As I understand it, in some states (Indiana is where I am) Uber's insurance will not provide Gap insurance while driving and if you are at fault for an accident while driving and/or picking up a rider. I had an accident and the insurance company totaled out my car and only covered the value of the car, not the loan so now I owe the rest. This makes Uber completely unprofitable as I only had made about the amount I now owe.

DRIVER BEWARE.........


----------



## TripTime (May 31, 2016)

In PA you have to buy Gap insurance. No company gives that away for free.


----------



## SEAL Team 5 (Dec 19, 2015)

Ben Keebler said:


> In my orientation, they indicated that James River insurance is better...
> DRIVER BEWARE.........


Sorry you had to find out the hard way. But you are correct. This is a business. Proper insurance is critical in protecting assets of a business owner. The management of Uber has no clue of insurance much less the compassion of making sure their partners are fully protected. Uber may be 6 years old and worth $60 billion (unrealized), but the insurance companies are 120 years old and worth over $600 billion. I'm sure more people will find out the hard way. Caveat Emptor.


----------



## Old Smokey (Sep 13, 2015)

SEAL Team 5 said:


> Sorry you had to find out the hard way. But you are correct. This is a business. Proper insurance is critical in protecting assets of a business owner. The management of Uber has no clue of insurance much less the compassion of making sure their partners are fully protected. Uber may be 6 years old and worth $60 billion (unrealized), but the insurance companies are 120 years old and worth over $600 billion. I'm sure more people will find out the hard way. Caveat Emptor.
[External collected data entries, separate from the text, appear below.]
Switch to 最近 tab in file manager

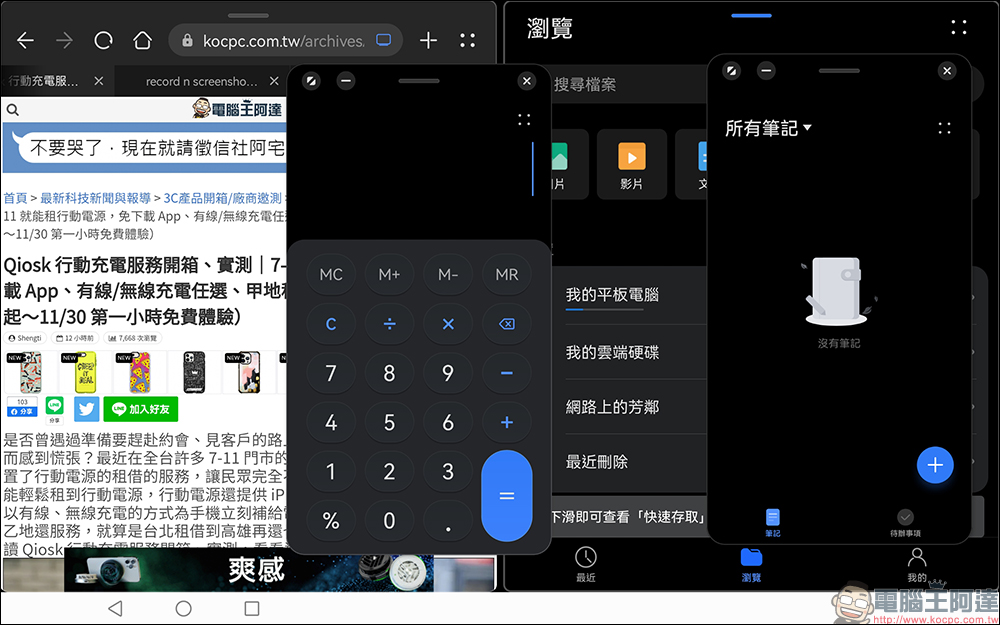click(x=586, y=564)
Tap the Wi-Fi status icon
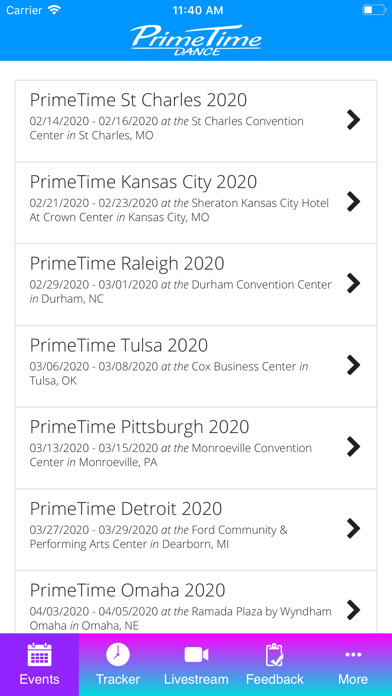 coord(55,10)
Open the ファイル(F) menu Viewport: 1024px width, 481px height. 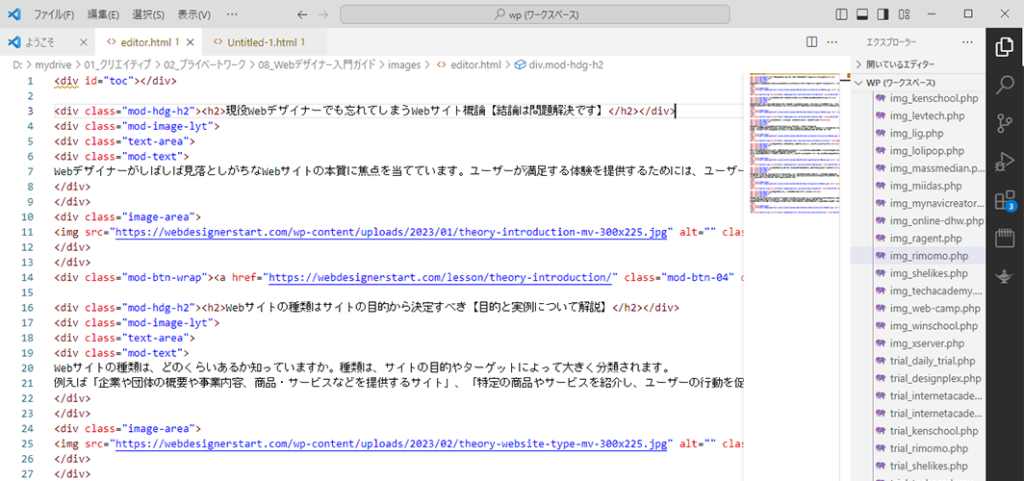coord(54,14)
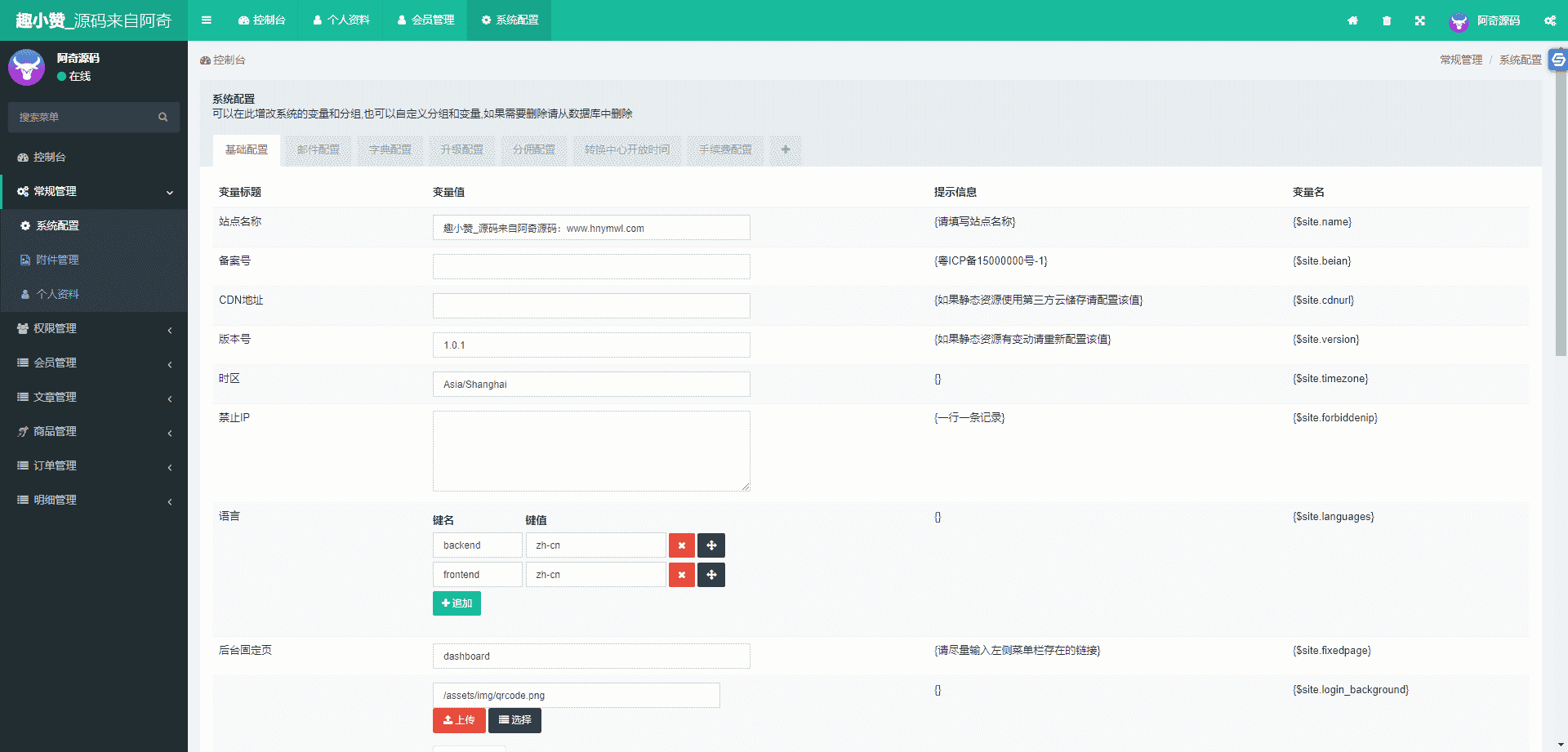
Task: Open 附件管理 in the sidebar
Action: (x=57, y=260)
That is why I will NEVER RECRUIT a new driver. FUBER DOES NOT DO FULL DISCLOSURE TO NEW DRIVERS, about insurance rules and regulations. Terrible way to run a business. Drivers know that your personal policy may not cover you if you are in an accident, and doing ride share type work. Uber will do anything to keep from paying a claim.


----------



## Ben Keebler (May 31, 2016)

TripTime said:


> In PA you have to buy Gap insurance. No company gives that away for free.


And you're telling me that you can use your personal gap insurance commercially for ride sharing? I don't buy it.


----------



## Old Smokey (Sep 13, 2015)

Ben Keebler said:


> And you're telling me that you can use your personal gap insurance commercially for ride sharing? I don't buy it.


It is a "hybrid" commercial policy that will cover you when you have the Uber app on and have not taken a fare. Uber's policy covers you if you are in route to a fare or have a fare in your car. Good news having this coverage you don't have to hide from your insurance company. Your insurance covers YOU AND PROTECTS YOU, if you have a customer Uber will pay up to 1 million.


----------



## MattyMikey (Aug 19, 2015)

Depends on the hybrid insurance company though. For example, Metromile does not offer gap so you wouldn't be covered for this portion. Also their 1 million is if you have a customer or accepted (enroute) to customer.


----------



## phillipzx3 (May 26, 2015)

Old Smokey said:


> It is a "hybrid" commercial policy that will cover you when you have the Uber app on and have not taken a fare. Uber's policy covers you if you are in route to a fare or have a fare in your car. Good news having this coverage you don't have to hide from your insurance company. Your insurance covers YOU AND PROTECTS YOU, if you have a customer Uber will pay up to 1 million.


Depends on which State you're in. Drive north to Oregon with that way of thinking and you'll learn the hard way.


----------



## Tequila Jake (Jan 28, 2016)

1. Why would you think Uber would provide gap insurance? 

2. Why didn't you read the agreements you signed when onboarding, along with updates, to see what insurance Uber provides. It's pretty well known that it's barely more than liability and passenger coverage.


----------